Nigdy nie wyprzedzaj na trzeciego. Dochodzi wtedy do wielu wypadków, bo zniecierpliwieni wolną jazdą łatwo dajemy się ponieść. Czy naprawdę nie masz tych kilku minut więcej? Tak naprawdę sami siebie stale popędzamy. Ale pośpiech to też szatańska strategia. Potrafi być jak nałóg, więc jeśli masz z tym problem, im szybciej przejdziesz na odwyk, tym lepiej. Tak jak zbyt szybka jazda grozi wypadkiem, w którym nie tylko ty możesz ucierpieć, ale wielu innych, podobnie twój pośpiech może doprowadzić do zranień, zniszczeń, zaniedbań. A co ważniejsze, do minięcia się z powołaniem i twoim celem życia tu na ziemi.

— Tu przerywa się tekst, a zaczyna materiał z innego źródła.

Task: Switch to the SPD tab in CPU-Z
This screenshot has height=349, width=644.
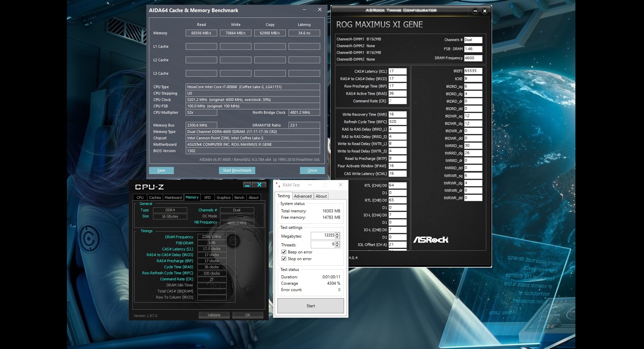Action: [x=207, y=198]
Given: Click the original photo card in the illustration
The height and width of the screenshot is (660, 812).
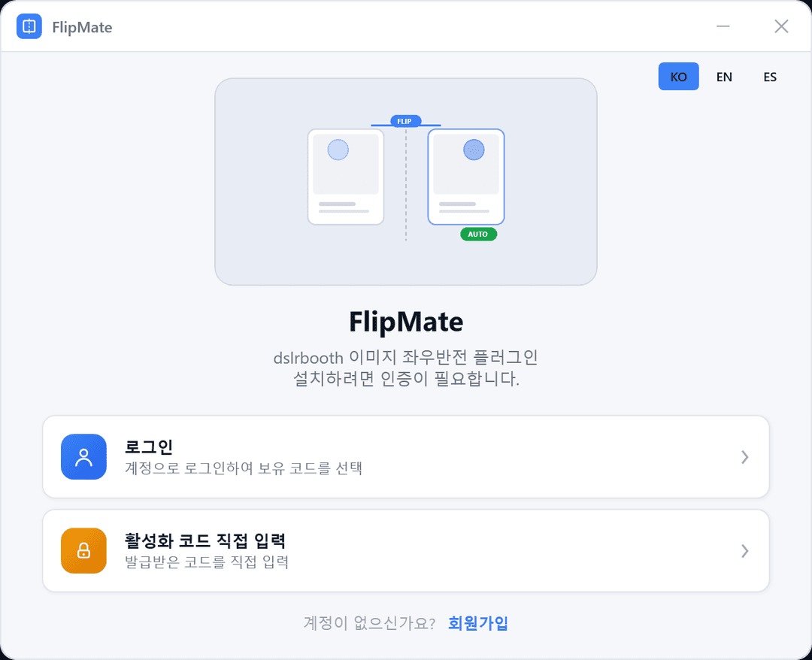Looking at the screenshot, I should [x=345, y=177].
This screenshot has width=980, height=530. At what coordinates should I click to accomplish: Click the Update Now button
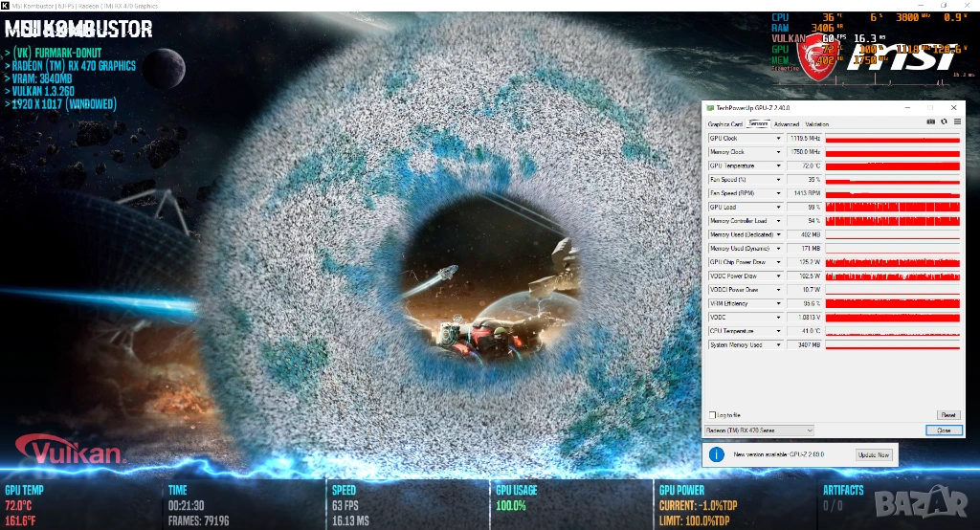(873, 455)
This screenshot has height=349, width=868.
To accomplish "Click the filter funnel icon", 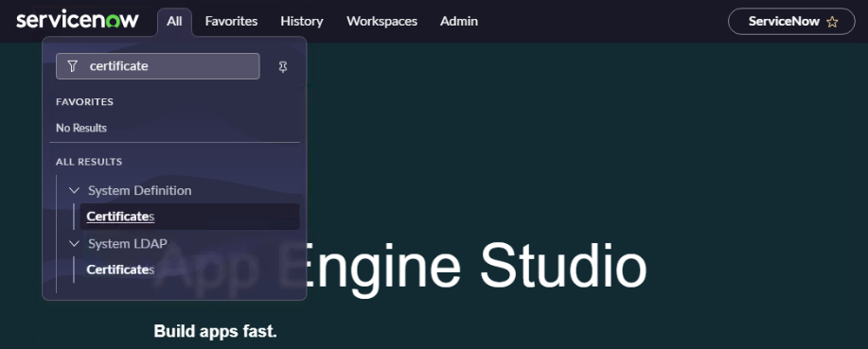I will pos(73,66).
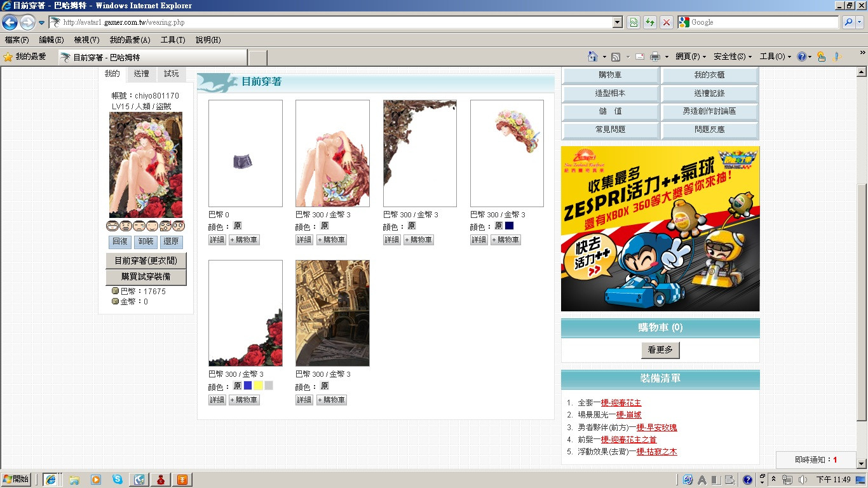This screenshot has width=868, height=488.
Task: Click the 卸裝 button
Action: (145, 241)
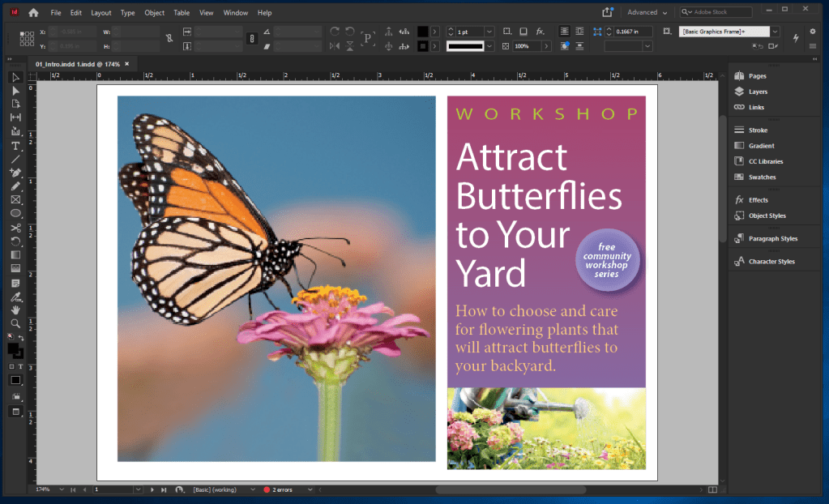Screen dimensions: 829x504
Task: Select the Type tool
Action: (x=15, y=146)
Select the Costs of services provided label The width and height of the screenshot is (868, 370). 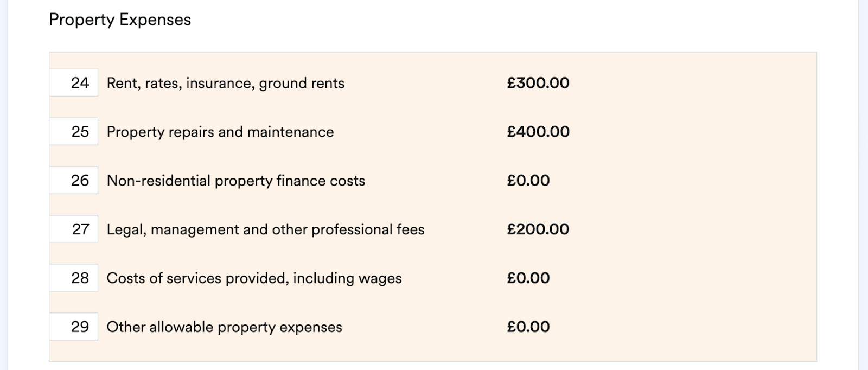[254, 278]
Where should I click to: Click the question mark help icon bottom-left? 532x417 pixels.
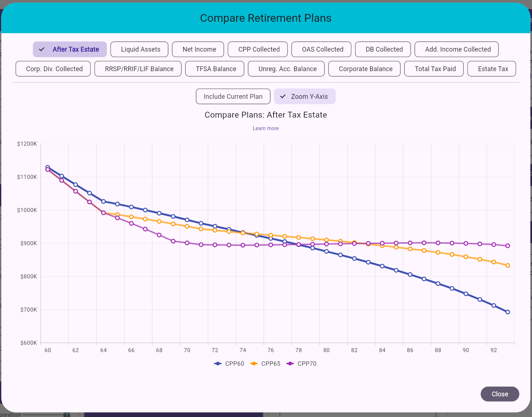[66, 414]
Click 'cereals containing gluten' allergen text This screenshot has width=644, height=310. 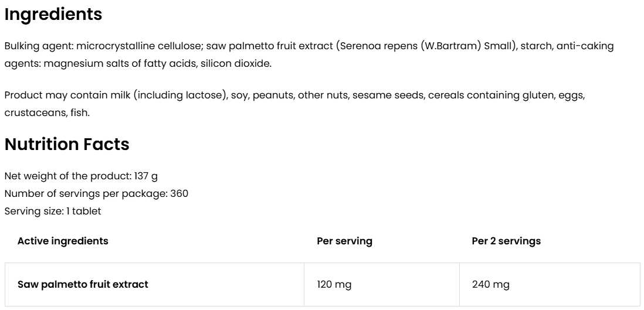point(474,95)
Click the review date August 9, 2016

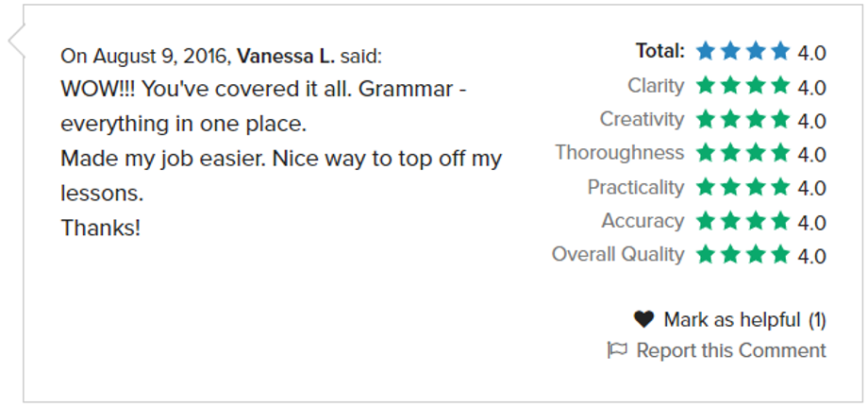pos(161,57)
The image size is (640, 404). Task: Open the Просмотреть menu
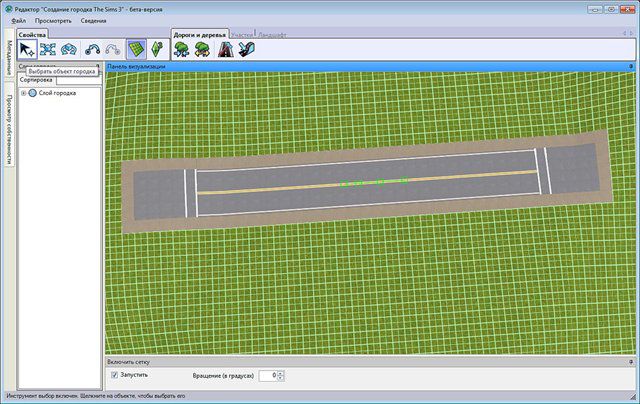click(53, 20)
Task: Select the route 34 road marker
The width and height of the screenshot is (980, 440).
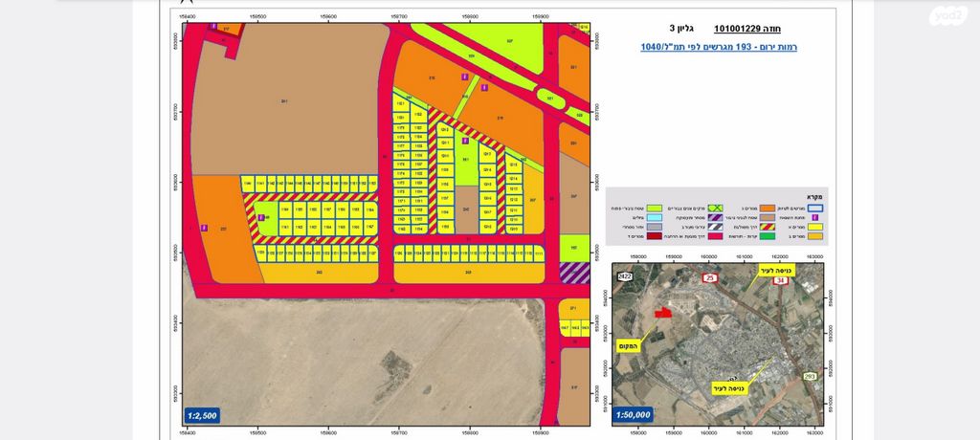Action: [x=780, y=280]
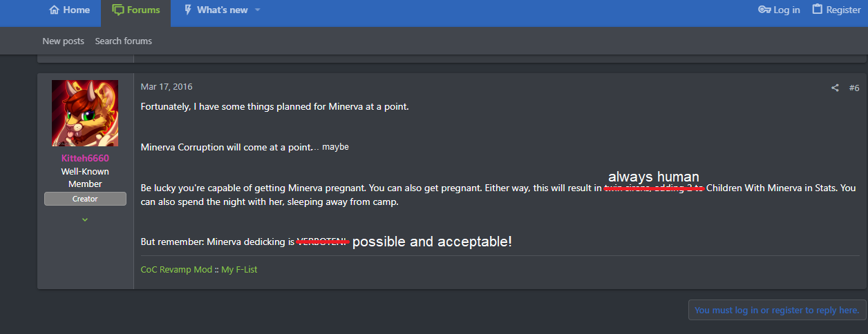Click the lightning bolt icon beside What's new
This screenshot has height=334, width=868.
click(187, 10)
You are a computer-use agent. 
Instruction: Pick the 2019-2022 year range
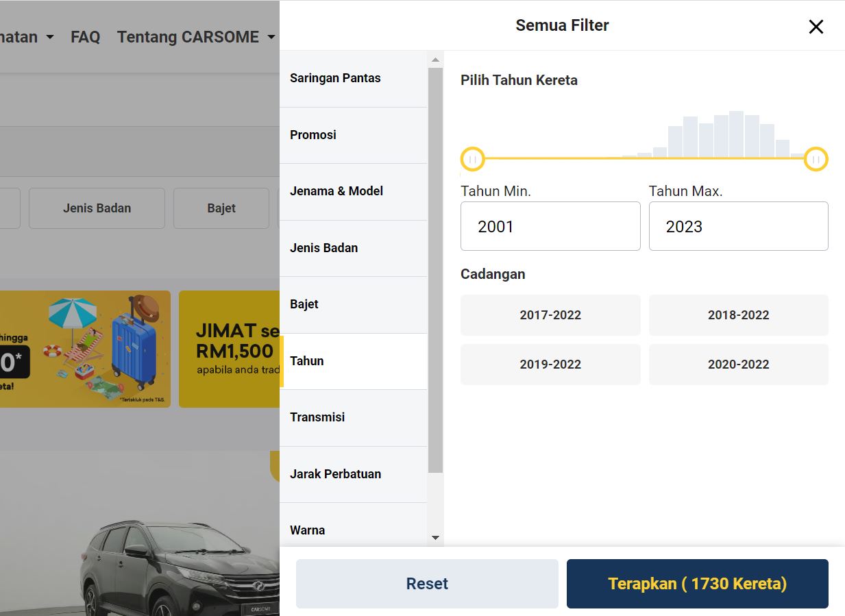tap(550, 365)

Jezus często zostawiał tłumy, a nawet uczniów, i odchodził na ubocze, by przebywać z Ojcem. Czy nie był zajęty? Był! Czy nie czuł presji czasu, presji otoczenia, które go pospieszało? Jeszcze jak! Miał przecież na całą swoją misję zaledwie trzy lata. A jednak wiedział, że bez czasu z Ojcem, bez zatrzymania się, bez odpoczynku Jego służba nie będzie skuteczna. Żył „w spokojnym tempie łaski”.

Czy chcesz nauczyć się tak właśnie żyć? Efektywnie, owocnie, naśladując Jezusa? Zaangażować aktywnie w dzieło Jego Królestwa? Nie w tempie presji otoczenia, własnych ambicji czy poczucia, że jeśli ty tego nie zrobisz, to świat się zawali…, „jesteś Jego dziełem, stworzonym w Chrystusie Jezusie do dobrych uczynków, do których przeznaczył cię Bóg, abyś w nich chodził” (Ef 2,10).  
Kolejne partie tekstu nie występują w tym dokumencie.